Harry Langdon was once mentioned in the same breath as Chaplin, Keaton and Lloyd. He still is sometimes added as a fourth pillar supporting silent comedy. But his position as that pillar is iffy.
Langdon's problem was a limited character. Most of the silent comics were grotesques. Even Laurel and Hardy -- the fat one and skinny one -- were grotesques in a minor way. Chaplin was considered the greatest of the grotesques: a little tramp with a little mustache who lived in an alternate universe. Two of the most popular comic actors of their time -- and today -- were not grotesques: Buster Keaton with his "stone face" (unsmiling but not unemotional); and Harold Lloyd, the boy-next-door. Both these personas proved extremely elastic. The obvious greatness of Keaton and Lloyd as film makers, then and now, throws into question whether grotesques were necessary at all.

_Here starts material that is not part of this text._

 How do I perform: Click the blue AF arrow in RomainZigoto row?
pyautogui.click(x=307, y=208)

Langdon arrived in films at the age of 40 after 20 years of vaudeville fame, and he developed his film persona in a series of shorts for Mack Sennett, the king of freewheeling slapstick. Langdon's character was another grotesque. He looked young for his age, and he used lots of extremely white make-up, making him baby-faced. He also developed wonderfully childlike mannerisms. His child-man persona, however, did not stretch too far. Langdon had a limited bag of tricks (he used the same act, with variations, in vaudeville for two decades). By the time of "Long Pants" his bag was nearly empty. He had to take his character to another level.

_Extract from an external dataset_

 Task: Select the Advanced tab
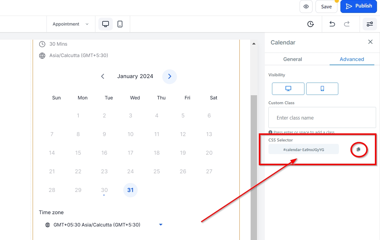(352, 59)
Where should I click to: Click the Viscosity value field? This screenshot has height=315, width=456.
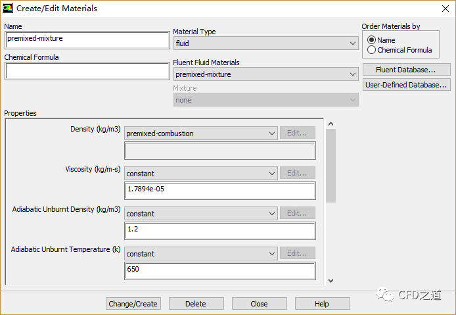tap(219, 191)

Langdon's new direction was to push the envelope on what was acceptable in comedy. "Long Pants" -- directed by the famous Frank Capra but no doubt strongly influenced by Langdon -- stretched the child-man's comedy as far as it could go without deforming it.
Today, it would hardly be shocking. Langdon plays a small-town 18 year old (he's not a man-child but a child becoming a man) who reads too much romance. He seems destined to marry a local girl; but when the car of a cocaine-smuggling vamp breaks down in his neighborhood, Harry wants to make a romantic impression on her. He first tries to impress her by showing off the "long pants" he's wearing for the first time. Then he tries a number of bicycle-riding tricks around her car. When she amuses the boy by kissing him (and knocking him literally off his feet) he is smitten. When Harry finds letter written to the vamp by a lover that gets left behind -- and which Langdon thinks she wrote to him -- he falls head-over-heels in love with her.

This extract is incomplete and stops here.